Another proxy might be to look at the relative numbers of all the people who vote with their feet. The common perception is that most of the Europeans who migrate to, say, Switzerland are high net worth individuals, while more of the low net worth individuals migrate to North America. Of course, as New Zealand shows, politicians can quickly turn yesterday’s hot destination into today’s must to avoid.

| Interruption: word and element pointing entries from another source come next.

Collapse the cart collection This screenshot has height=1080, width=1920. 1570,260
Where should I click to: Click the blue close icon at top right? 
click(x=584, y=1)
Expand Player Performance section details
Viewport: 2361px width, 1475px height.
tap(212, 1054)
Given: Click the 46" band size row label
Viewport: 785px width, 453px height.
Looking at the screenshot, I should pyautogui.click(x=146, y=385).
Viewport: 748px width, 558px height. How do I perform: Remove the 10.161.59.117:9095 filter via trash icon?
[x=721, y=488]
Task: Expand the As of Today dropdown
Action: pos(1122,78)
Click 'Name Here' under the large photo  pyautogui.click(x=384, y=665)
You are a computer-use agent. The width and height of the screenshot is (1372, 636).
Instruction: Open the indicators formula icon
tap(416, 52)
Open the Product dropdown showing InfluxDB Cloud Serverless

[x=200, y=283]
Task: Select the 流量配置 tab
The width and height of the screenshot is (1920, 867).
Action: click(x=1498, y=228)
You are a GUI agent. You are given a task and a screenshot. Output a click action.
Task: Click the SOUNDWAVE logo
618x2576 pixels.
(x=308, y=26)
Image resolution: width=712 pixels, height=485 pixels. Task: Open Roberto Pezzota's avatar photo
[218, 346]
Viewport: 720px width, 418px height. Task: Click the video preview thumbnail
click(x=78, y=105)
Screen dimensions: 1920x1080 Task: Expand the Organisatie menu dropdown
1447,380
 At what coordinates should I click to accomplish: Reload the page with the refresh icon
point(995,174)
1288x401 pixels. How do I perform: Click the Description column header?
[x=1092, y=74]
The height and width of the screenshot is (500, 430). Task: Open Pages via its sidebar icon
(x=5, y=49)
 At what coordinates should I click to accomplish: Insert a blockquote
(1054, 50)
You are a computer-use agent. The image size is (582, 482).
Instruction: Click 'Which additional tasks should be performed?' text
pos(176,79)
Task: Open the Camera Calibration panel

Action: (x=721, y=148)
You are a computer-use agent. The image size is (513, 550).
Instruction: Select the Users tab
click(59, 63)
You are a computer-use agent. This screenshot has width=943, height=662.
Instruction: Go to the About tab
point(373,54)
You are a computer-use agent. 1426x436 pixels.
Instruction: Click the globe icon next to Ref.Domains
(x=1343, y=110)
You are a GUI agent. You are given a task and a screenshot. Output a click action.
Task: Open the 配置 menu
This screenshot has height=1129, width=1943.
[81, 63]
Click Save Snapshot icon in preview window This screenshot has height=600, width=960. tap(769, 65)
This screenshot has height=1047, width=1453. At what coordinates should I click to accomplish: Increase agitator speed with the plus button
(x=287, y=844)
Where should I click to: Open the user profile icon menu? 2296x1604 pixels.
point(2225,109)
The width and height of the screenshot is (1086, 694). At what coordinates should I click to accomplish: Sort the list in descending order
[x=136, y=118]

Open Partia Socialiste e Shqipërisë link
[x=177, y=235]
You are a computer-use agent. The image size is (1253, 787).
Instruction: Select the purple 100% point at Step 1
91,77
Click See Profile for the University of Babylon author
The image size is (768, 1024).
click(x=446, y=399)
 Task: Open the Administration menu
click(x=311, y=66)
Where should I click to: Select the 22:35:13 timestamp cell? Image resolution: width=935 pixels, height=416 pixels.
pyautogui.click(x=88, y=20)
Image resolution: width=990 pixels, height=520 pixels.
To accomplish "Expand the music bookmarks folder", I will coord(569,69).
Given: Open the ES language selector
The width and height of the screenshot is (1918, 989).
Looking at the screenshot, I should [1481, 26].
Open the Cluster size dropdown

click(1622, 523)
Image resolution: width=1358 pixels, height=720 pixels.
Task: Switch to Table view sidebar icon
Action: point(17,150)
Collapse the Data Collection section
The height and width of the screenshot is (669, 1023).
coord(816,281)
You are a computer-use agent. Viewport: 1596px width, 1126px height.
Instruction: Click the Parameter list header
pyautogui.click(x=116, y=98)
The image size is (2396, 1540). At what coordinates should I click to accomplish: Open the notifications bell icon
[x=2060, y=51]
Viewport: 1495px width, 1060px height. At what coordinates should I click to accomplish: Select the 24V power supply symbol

Switzerland has been a popular destination for wealthy Europeans because some of the cantons, particularly the small ones in the mountain areas, offered attractive tax deals to attract those who would invest in the local economy. Overall, although it varies quite a bit from canton to canton, taxes in Switzerland are about the same as those in the U.S. unless you have one of these tax deals, which have become much more difficult to obtain. The big difference between the U.S. and Switzerland is that the bullshit and paperwork associated with tax preparation and filing is far less in Switzerland, although that difference has eroded during the time I’ve been here. The tax authorities, which are entirely at the cantonal level (federal taxes are simply a fraction of what the canton assesses), are enormously less intrusive and abusive than the IRS or (brrrr…) the California tax Nazis (Franchise Tax Board).

But among Europeans moving to and living and working in Switzerland, the rich are a small minority (Pareto!). The overwhelming majority are those from southern and eastern Europe who come to take jobs in the hospitality, manufacturing, and service industries which the well-educated Swiss population are disinclined to do. EU citizens who have lived and been employed six years in Switzerland have essentially all the rights of citizens (“Permis C”, which is the equivalent of the U.S. green card) except they can’t vote in federal elections (but aren’t subject to military conscription) and have the right to stay as long as they like. Many, in fact, choose to take their Swiss earnings and pension, which may be 40% more than those in their country of origin, and go back to Portugal or Romania or wherever for retirement, but they don’t have to.

So, the Europeans who migrate to Switzerland are, by the numbers, primarily blue collar with lower income jobs than the Swiss median.